Monday, 13 February 2012
Air pollution, health effects and the Air Quality Health Index (AQHI)
As noted previously, the AQHI is a uniquely Canadian approach to communicating the risk from poor air quality. Communicating the risk of weather. There are an estimated 4000-20000 Canadians who die prematurely each year from poor air quality. The higher number comes from the Canadian Medical Association analysis http://www.cma.ca/icap . Health Canada, Environment Canada and the Auditor General use numbers between 4000-5900. Irrespective, the cumulative deaths from air pollution exceed or on par with all other weather related health impacts in Canada.

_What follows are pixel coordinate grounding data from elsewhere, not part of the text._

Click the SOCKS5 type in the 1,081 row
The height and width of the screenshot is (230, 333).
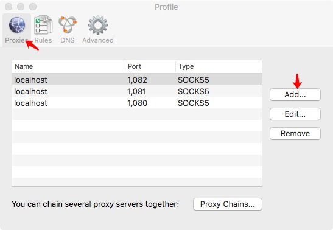click(x=194, y=92)
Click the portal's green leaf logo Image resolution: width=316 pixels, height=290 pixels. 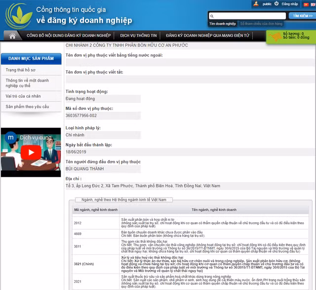[x=18, y=15]
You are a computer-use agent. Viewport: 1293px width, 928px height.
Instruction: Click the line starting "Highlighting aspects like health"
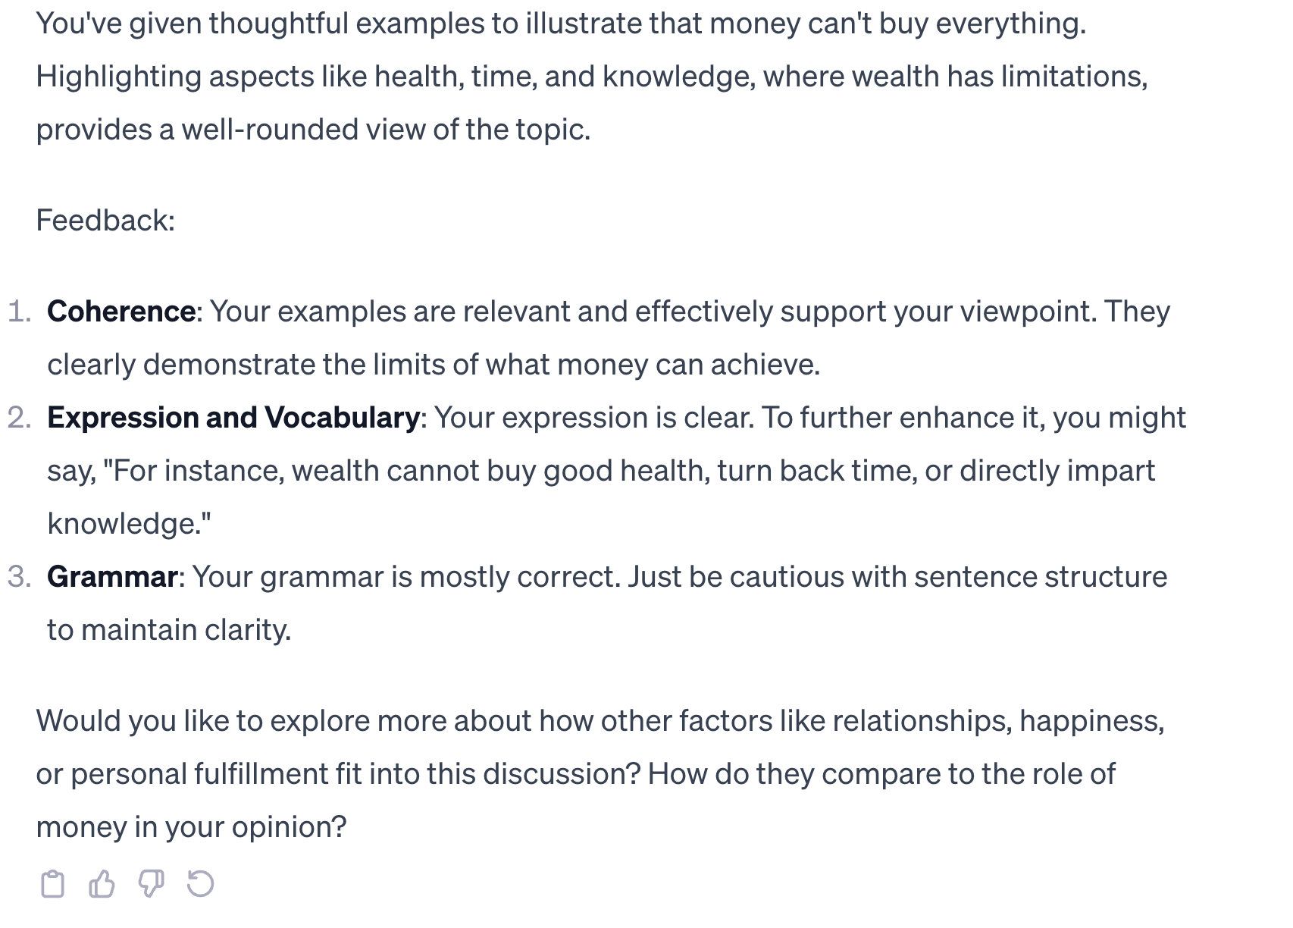(x=591, y=77)
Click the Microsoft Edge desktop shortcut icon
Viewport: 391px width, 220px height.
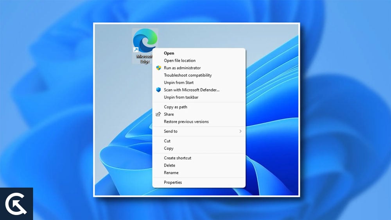145,42
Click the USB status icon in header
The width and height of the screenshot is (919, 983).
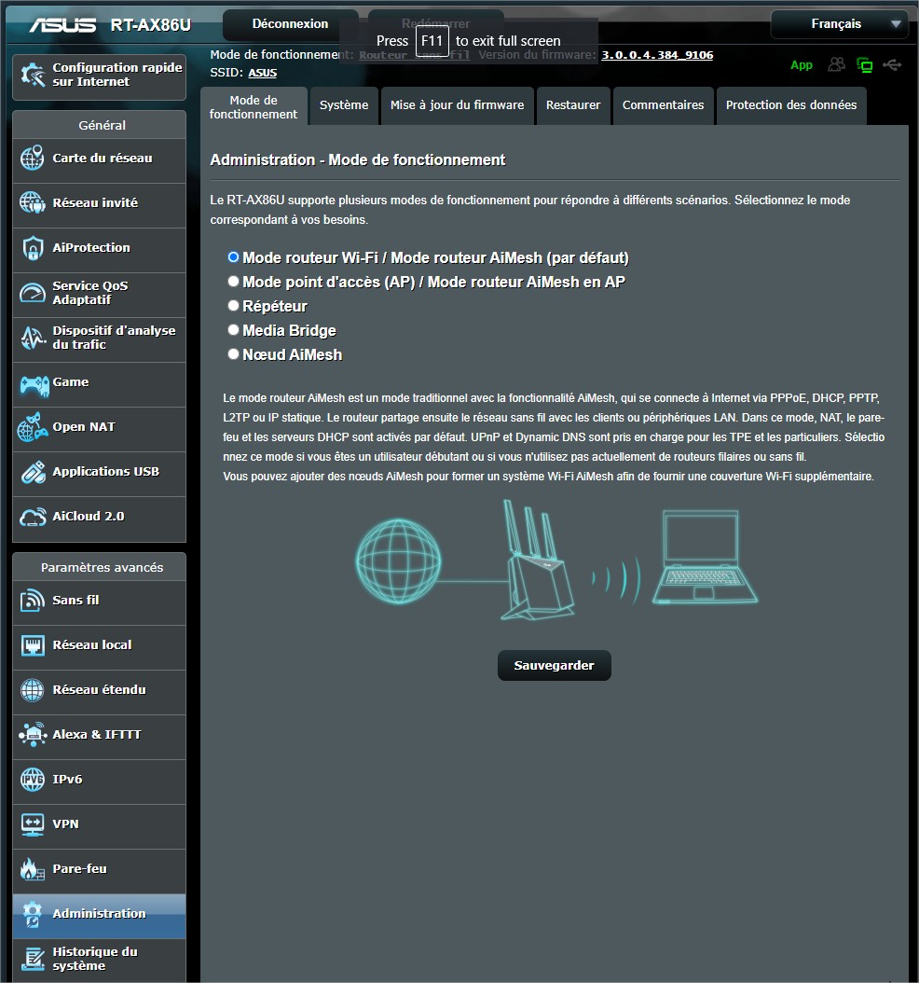coord(892,65)
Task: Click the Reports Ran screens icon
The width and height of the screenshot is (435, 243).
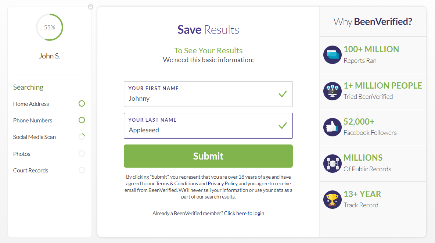Action: click(332, 55)
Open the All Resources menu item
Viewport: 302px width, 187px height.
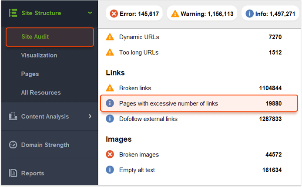pos(41,93)
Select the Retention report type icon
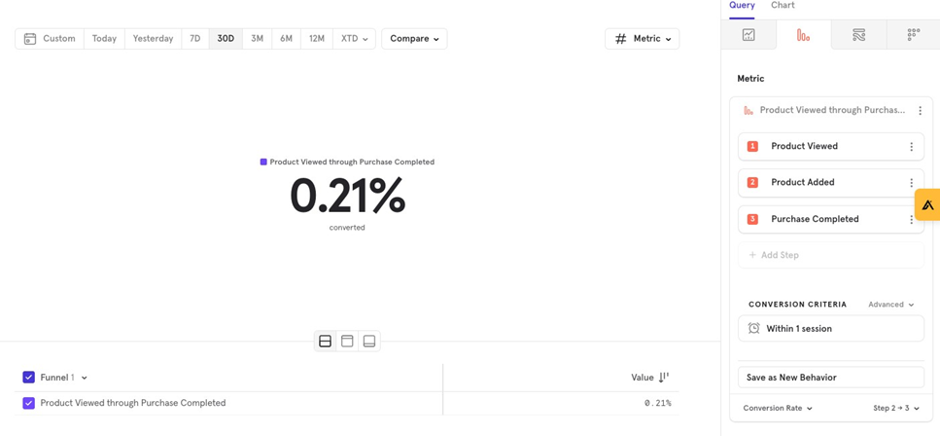This screenshot has height=436, width=940. tap(913, 35)
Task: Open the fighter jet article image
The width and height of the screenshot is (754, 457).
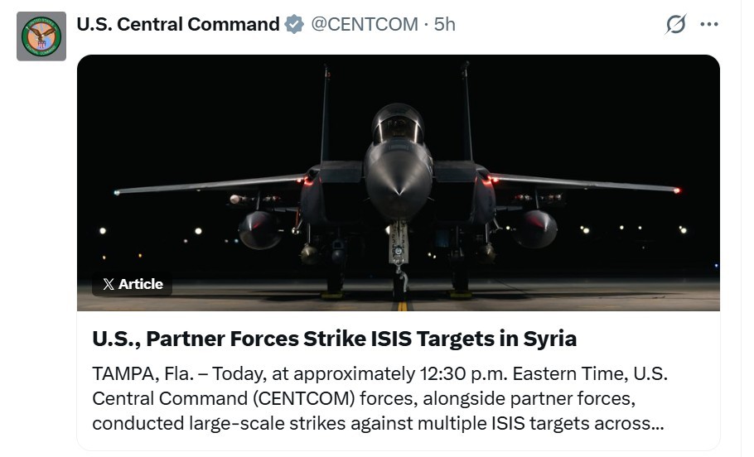Action: 398,182
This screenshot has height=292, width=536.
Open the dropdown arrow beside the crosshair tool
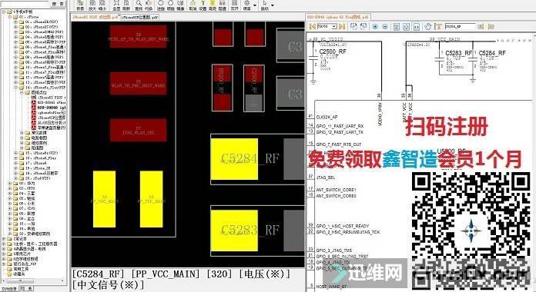[x=255, y=5]
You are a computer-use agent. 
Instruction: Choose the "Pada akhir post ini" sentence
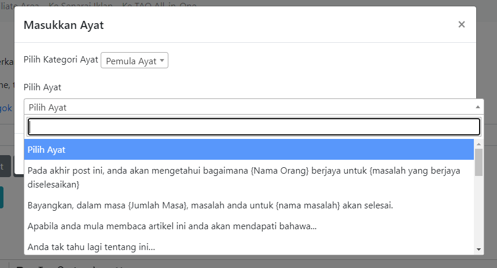(x=249, y=178)
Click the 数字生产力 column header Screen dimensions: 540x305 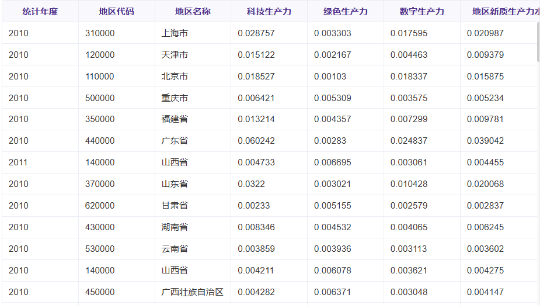coord(422,12)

Innumerable reviews of the health impacts of air pollution are available, a reasonable short synthesis at Health Canada health_effects of air pollution. For the more enthralled in the topic, read the technical documents produced by the US EPA on specific pollutants. All speak to the devastating impacts that deteriorating air quality has on human health.
Most older air quality indices work by measuring a suite of pollutants and reporting on the most severe on any one particular day – ignoring the contribution of other pollutants. The old AQIs in Canada were actually at least 6 different indices. To add confusion, what is reported in Canada as 50, is reported in the US as 100. Other countries use similarly diffuse methods of communication which preclude portability
Unlike the other indices, the Canadian AQHI works by estimating the health impact by reporting the total effect as a surrogate measured by commonly monitored pollutants. The AQHI is now available to just of 60% of the Canadian population, mostly thanks to the Weather Channel which is the most consistent form for reporting air quality nationally. Look for the AQHI on Canada's most visited website at the Environment Canada Weatheroffice http://www.weatheroffice.gc.ca/canada_e.html
Ontario’s ego is a barrier to further implementation throughout the country. It is only through the determined work of public health professionals in Toronto, Windsor, and a few other communities that the AQHI is available to those communities. The Ontario Ministry of the Environment remains resistant to appropriately informing residents of the province of the risk they face from poorer air quality in the fashion received by most of the rest of the country. The Ontario Ministry of Health and Long Term Care is complicit with the MoE stating the need for a full scientific review. Of course, such bureaucratic rationalization is a great way to procrastinate and ultimately back away from unification of risk communication across the country. The AQHI is not prefect, but a lightyear ahead of other air quality indices in use currently.
Similar resistance exists in parts of Quebec, although Quebec has aggressively attempted to communicate air quality risks for longer than most parts of Canada and switching modalities is somewhat more problematic as there is no attempt to hide the problem.
The science of air quality and health has advanced dramatically in the past decade. Yet, many health care providers lack the information to adequately inform their patients/clients of how to manage health risks – and until we have a pan-Canadian risk communication tool, such dialogue is unlikely. So, in the meantime, Ontario contributes to the death and disability of its own residents and those of the rest of the country. Most of the country of which has openly adopted the importance of ensuring the public has the right to information on which to protect their health.